- _Task description_: Write out the following listing in full, exactly as it reads.
***** Available records
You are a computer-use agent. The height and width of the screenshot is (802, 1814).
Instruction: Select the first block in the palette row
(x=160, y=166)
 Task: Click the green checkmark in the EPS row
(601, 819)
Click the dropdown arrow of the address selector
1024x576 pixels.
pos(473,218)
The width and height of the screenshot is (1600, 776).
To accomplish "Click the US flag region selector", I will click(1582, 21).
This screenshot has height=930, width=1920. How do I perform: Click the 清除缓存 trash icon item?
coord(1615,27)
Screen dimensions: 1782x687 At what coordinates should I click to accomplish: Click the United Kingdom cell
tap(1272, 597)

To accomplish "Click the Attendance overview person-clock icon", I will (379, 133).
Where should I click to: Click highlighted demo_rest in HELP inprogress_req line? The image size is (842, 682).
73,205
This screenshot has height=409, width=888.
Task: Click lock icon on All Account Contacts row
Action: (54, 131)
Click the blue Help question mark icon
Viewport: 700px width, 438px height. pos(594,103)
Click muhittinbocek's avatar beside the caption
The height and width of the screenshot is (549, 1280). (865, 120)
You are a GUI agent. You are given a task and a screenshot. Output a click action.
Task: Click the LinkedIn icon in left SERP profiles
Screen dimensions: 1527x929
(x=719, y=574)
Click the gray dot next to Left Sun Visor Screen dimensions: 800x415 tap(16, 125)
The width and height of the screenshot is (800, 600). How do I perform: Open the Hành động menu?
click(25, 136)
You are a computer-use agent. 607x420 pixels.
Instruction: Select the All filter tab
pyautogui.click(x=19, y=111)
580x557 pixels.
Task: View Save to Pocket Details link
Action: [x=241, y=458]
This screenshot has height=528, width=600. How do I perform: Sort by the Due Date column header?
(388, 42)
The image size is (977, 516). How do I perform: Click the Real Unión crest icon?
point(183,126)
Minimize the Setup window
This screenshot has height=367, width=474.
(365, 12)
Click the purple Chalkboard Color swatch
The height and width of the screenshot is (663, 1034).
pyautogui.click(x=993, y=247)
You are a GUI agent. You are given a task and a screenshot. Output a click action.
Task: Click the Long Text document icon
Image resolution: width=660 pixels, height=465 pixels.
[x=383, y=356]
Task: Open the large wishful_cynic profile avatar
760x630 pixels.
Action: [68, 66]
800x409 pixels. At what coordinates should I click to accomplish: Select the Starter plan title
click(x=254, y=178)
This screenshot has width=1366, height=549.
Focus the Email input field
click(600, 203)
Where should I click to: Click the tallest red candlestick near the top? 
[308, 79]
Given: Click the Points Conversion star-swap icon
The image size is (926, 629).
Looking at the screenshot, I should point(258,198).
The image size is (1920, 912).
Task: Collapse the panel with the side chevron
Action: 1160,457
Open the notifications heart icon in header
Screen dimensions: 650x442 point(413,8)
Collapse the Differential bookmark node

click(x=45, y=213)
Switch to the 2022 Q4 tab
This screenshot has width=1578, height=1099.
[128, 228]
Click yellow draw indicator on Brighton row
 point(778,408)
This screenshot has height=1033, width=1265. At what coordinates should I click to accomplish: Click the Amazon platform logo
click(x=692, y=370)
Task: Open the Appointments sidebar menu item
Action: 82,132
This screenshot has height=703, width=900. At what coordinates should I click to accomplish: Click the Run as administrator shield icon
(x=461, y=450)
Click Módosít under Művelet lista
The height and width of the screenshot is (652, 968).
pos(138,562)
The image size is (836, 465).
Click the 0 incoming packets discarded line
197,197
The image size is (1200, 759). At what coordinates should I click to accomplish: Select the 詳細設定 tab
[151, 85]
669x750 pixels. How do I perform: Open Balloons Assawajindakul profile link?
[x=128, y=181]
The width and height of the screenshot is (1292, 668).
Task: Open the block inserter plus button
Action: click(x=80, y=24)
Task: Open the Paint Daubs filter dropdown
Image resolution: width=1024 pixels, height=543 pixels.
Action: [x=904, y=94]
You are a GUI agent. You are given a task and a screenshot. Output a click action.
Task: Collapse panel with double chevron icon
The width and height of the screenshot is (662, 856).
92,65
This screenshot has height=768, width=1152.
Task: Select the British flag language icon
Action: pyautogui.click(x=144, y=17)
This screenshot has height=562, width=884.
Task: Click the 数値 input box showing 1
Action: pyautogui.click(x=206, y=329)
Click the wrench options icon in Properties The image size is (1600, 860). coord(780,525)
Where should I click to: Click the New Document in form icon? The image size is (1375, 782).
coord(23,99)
**********
- _Exercise output_:
You are a computer-use agent. The height and width of the screenshot is (802, 1814).
Instruction: Select the first block in the palette row
(x=160, y=166)
 Task: Click the green checkmark in the EPS row
(601, 819)
Click the dropdown arrow of the address selector
1024x576 pixels.
pos(473,218)
The width and height of the screenshot is (1600, 776).
To accomplish "Click the US flag region selector", I will click(1582, 21).
This screenshot has height=930, width=1920. How do I perform: Click the 清除缓存 trash icon item?
coord(1615,27)
Screen dimensions: 1782x687 At what coordinates should I click to accomplish: Click the United Kingdom cell
tap(1272, 597)

To accomplish "Click the Attendance overview person-clock icon", I will (379, 133).
Where should I click to: Click highlighted demo_rest in HELP inprogress_req line? The image size is (842, 682).
73,205
This screenshot has height=409, width=888.
Task: Click lock icon on All Account Contacts row
Action: (54, 131)
Click the blue Help question mark icon
Viewport: 700px width, 438px height. pos(594,103)
Click muhittinbocek's avatar beside the caption
The height and width of the screenshot is (549, 1280). (865, 120)
You are a GUI agent. You are given a task and a screenshot. Output a click action.
Task: Click the LinkedIn icon in left SERP profiles
Screen dimensions: 1527x929
(x=719, y=574)
Click the gray dot next to Left Sun Visor Screen dimensions: 800x415 tap(16, 125)
The width and height of the screenshot is (800, 600). How do I perform: Open the Hành động menu?
click(25, 136)
You are a computer-use agent. 607x420 pixels.
Instruction: Select the All filter tab
pyautogui.click(x=19, y=111)
580x557 pixels.
Task: View Save to Pocket Details link
Action: [x=241, y=458]
This screenshot has height=528, width=600. How do I perform: Sort by the Due Date column header?
(388, 42)
The image size is (977, 516). How do I perform: Click the Real Unión crest icon?
point(183,126)
Minimize the Setup window
This screenshot has height=367, width=474.
(365, 12)
Click the purple Chalkboard Color swatch
The height and width of the screenshot is (663, 1034).
pyautogui.click(x=993, y=247)
You are a GUI agent. You are given a task and a screenshot. Output a click action.
Task: Click the Long Text document icon
Image resolution: width=660 pixels, height=465 pixels.
[x=383, y=356]
Task: Open the large wishful_cynic profile avatar
760x630 pixels.
Action: [68, 66]
800x409 pixels. At what coordinates should I click to accomplish: Select the Starter plan title
click(x=254, y=178)
This screenshot has width=1366, height=549.
Focus the Email input field
click(600, 203)
Where should I click to: Click the tallest red candlestick near the top? 
[308, 79]
Given: Click the Points Conversion star-swap icon
The image size is (926, 629).
Looking at the screenshot, I should point(258,198).
The image size is (1920, 912).
Task: Collapse the panel with the side chevron
Action: 1160,457
Open the notifications heart icon in header
Screen dimensions: 650x442 point(413,8)
Collapse the Differential bookmark node

click(x=45, y=213)
Switch to the 2022 Q4 tab
This screenshot has width=1578, height=1099.
[128, 228]
Click yellow draw indicator on Brighton row
 point(778,408)
This screenshot has height=1033, width=1265. At what coordinates should I click to accomplish: Click the Amazon platform logo
click(x=692, y=370)
Task: Open the Appointments sidebar menu item
Action: 82,132
This screenshot has height=703, width=900. At what coordinates should I click to accomplish: Click the Run as administrator shield icon
(x=461, y=450)
Click Módosít under Művelet lista
The height and width of the screenshot is (652, 968).
pos(138,562)
The image size is (836, 465).
Click the 0 incoming packets discarded line
197,197
The image size is (1200, 759). At what coordinates should I click to accomplish: Select the 詳細設定 tab
[151, 85]
669x750 pixels. How do I perform: Open Balloons Assawajindakul profile link?
[x=128, y=181]
The width and height of the screenshot is (1292, 668).
Task: Open the block inserter plus button
Action: click(x=80, y=24)
Task: Open the Paint Daubs filter dropdown
Image resolution: width=1024 pixels, height=543 pixels.
Action: [x=904, y=94]
You are a GUI agent. You are given a task and a screenshot. Output a click action.
Task: Collapse panel with double chevron icon
The width and height of the screenshot is (662, 856).
92,65
This screenshot has height=768, width=1152.
Task: Select the British flag language icon
Action: pyautogui.click(x=144, y=17)
This screenshot has height=562, width=884.
Task: Click the 数値 input box showing 1
Action: pyautogui.click(x=206, y=329)
Click the wrench options icon in Properties The image size is (1600, 860). coord(780,525)
Where should I click to: Click the New Document in form icon? The image size is (1375, 782).
coord(23,99)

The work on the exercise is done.